Too early to say what this all means, but Bank of America/Merrill Lynch estimates that this could represent a 10 to 20 percent increase in drilling costs. This will certainly deter smaller players, but the safety upgrades could open up additional products for equipment manufacturers like Cameron International .
BP up 4 percent pre-open, modest gains in Transocean and Halliburton. Overnight, Oppenheimer upgraded BP to a buy, arguing "the upside potential is significantly greater than any further downside risk from the oil spill."
I would hope so — BP has lost 30 percent of its market capitalization since the start of the spill.
Total cost to BP, Oppenheimer estimates, could be $5 to $20 billion, and the current stock price reflects that worst-case scenario of $20 billion.
2) Government making a profit on Citi shares — so far. The apparently successful sale of the first 1.5 billion shares of the government's 7.7 billion share stake in Citigroup is good news, if only because the price--receiving $6.2 billion for selling that 1.5 billion shares, that's about $4.13 a share, well above their cost of $3.25, for a profit of about $1.3 billion.

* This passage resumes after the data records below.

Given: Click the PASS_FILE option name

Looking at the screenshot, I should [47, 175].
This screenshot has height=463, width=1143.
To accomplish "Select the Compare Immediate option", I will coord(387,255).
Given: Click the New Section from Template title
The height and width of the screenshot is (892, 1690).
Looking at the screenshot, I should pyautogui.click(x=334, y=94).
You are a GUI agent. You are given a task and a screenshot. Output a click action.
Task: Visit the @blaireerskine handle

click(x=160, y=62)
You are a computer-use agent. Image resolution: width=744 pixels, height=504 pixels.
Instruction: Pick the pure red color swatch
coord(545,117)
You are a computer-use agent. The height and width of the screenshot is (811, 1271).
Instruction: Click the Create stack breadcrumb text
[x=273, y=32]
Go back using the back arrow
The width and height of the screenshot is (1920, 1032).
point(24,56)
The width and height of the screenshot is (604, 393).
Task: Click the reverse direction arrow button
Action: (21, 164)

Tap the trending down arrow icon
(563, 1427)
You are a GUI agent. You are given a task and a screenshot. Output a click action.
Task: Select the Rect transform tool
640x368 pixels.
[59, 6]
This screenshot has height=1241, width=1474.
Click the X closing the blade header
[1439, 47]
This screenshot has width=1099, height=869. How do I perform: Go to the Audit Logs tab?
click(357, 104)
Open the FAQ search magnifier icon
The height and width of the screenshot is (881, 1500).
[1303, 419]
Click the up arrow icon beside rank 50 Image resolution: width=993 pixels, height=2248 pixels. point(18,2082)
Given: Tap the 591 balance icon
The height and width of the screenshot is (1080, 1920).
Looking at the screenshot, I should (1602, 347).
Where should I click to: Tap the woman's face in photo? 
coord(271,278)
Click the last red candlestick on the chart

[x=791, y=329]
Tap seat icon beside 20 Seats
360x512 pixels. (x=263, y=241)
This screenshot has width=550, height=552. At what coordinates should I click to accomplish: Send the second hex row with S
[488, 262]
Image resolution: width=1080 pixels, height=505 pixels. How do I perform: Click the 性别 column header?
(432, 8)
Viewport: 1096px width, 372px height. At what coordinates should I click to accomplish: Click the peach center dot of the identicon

In other words, the taxpayers are making money: good PR for Treasury, and for Citi. Bill Ackman has bought 150 million shares.
3) Tiffany up 4 percent pre-open, Q1 earnings beat expectations ($0.48 vs. $0.37 consensus) on greater-than-expected rebound in sales. Comps were strong across the board: up 26 percent at its New York City flagship store, up 15 percent in the Americas, up 14 percent in Europe and up 21 percent in Asia.
Because of its strong start to the year, the jeweler is raising its full-year guidance to $2.55-$2.60 vs. $2.51 consensus.
4) Big Lots Q1 earnings to Street estimates by a penny as the off-price retailer saw same-store sales rise 6 percent. Margins also improved because of lower markdowns.
Guidance for the current quarter of $0.44-$0.49 is mostly above the consensus forecast of $0.44, and comps are expected to grow 4 percent to 5 percent. The company also raises its full-year guidance, inline with current estimates.
5) Heinz Q4 earnings were a penny higher than expectations. Revenues rose 8 percent led particularly by strong growth in emerging markets where sales rose 21 percent, excluding currency impact.
With such a strong presence overseas (55 percent of total sales), CEO William Johnson cautions the company will feel effects of "significant currency fluctuations" in the current fiscal year. Still, organic sales are seen growing 3 percent to 4 percent, with earnings growth inline with Street estimates.
The food maker also raised its quarterly dividend 7 percent to 45 cents per share.